Stopping Ebola in the U.S.: A lesson from Dallas

Tribune editorial on Ebola: How to make sure no other U.S. hospital allows the same mistake.

After four health care workers with Ebola were flown from West Africa to the United States for care last month, the first case in the U.S. has been diagnosed in a Liberian man visiting Dallas. While it's extremely unlikely this case will lead to a widespread outbreak, it causes concern amid reports the patient may have had direct or indirect contact with some 100 people before he was placed in isolation.

Fortunately, all indications are that Ebola is not especially contagious, but this case is a sirens-wailing warning to the public and our medical community. In spite of millions of dollars allocated and legions of physicians, epidemiologists and nurses working to prevent contagion, no containment strategy to prevent an epidemic will work unless doctors adhere to the basics of good medical practice. That includes asking patients questions and listening, carefully, to their answers.

The Dallas patient first presented to Texas Health Presbyterian Hospital late Sept. 25 with symptoms of fever and abdominal pain. He was sent home from the emergency room despite federal warnings that people with a travel history to West Africa should be evaluated for Ebola. The doctors who treated him failed to ask and did not know that the patient had recently traveled from Liberia, one of the countries most severely affected by Ebola. It was not until the patient returned to the emergency room Sept. 28 that the diagnosis came together. This time lapse increased his number of contacts and the chances for transmission of the virus.
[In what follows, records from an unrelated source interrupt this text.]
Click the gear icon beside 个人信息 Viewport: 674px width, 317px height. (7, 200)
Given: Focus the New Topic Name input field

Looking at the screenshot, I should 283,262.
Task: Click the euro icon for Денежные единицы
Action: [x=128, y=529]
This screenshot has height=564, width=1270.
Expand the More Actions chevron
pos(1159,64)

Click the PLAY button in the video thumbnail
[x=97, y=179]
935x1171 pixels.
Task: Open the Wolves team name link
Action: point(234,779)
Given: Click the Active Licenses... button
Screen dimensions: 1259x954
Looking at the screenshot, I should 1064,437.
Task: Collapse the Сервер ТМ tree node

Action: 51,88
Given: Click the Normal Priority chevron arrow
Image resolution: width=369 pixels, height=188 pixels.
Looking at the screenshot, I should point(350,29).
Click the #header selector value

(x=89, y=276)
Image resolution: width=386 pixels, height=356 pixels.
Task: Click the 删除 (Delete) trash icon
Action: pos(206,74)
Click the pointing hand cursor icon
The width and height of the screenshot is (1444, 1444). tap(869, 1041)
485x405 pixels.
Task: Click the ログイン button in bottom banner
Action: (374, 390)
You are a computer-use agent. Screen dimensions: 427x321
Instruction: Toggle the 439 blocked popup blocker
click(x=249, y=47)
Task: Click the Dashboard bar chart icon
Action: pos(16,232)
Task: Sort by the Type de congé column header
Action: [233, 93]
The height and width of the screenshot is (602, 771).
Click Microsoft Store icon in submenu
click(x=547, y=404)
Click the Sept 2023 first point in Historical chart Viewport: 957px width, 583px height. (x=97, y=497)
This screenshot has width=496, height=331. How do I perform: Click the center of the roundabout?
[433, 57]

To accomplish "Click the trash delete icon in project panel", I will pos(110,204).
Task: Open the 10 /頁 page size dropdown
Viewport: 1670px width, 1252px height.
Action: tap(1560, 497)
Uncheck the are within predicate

How did a hospital fail to recognize a potential case of Ebola despite notifications from the U.S. Centers for Disease Control and Prevention and widespread awareness of the disease? Joseph McCormick of the University of Texas School of Public Health, an investigator during the first Ebola outbreak in Africa in 1976, told the website MedPage Today: "It was inevitable to have someone arrive who was exposed, but not yet ill. The question is why a travel history was not taken when he was first seen days before he was admitted to the hospital."

The patient had told a triage nurse when he first came to the hospital that he had recently returned from Liberia, a fact supported by the woman who accompanied him to the hospital. Officials at Texas Presbyterian blame the setup of their electronic medical records system for not conveying this information to the treating physicians. While this points out a flaw in the current generation of computerized medical records — it's unlikely a doctor reading a paper ER chart could have missed such an important fact — blaming electronic snafus for thwarting the chance to control this Ebola exposure misses the point.

Yes, this episode illustrates the potentially devastating consequences of over-reliance on technology. But that doesn't acknowledge the physician responsibility. Especially in a potentially serious situation, doctors aren't absolved from asking their own questions, an essential part of any diagnosis. "Taking a history," as it's called, is one of the first things aspiring doctors learn in medical school, not a task to be delegated entirely. A few simple questions by the ER doctors and a response mentioning "Liberia," at minimum, should have prompted a call to the hospital infectious disease consultant. That would then have set in motion a more aggressive diagnostic and isolation response. "We're too busy" or "We don't have enough resources" are not excuses for ignoring good medical practice, especially with a risk of domestic Ebola.

Domestic Ebola. Pause on that phrase.

The simple failure of one or more doctors to ask the right question is the type of mistake that is easy to prevent but could happen again. Chicago is one of the world's busiest centers of international travel, so an unsuspected carrier of Ebola presenting to one of our ERs is certainly a possibility. We also have some of the world's best hospitals, infectious disease experts and protocols to minimize the chance of pandemics gaining footholds.

But for all of that to be effective, our physicians and other first responders — yes, that term applies here — have to learn from the Dallas mistake. Doctors that we trust assure us that the lesson is as elemental as "First, do no harm." Talk with every patient. Question every patient. Listen to every patient.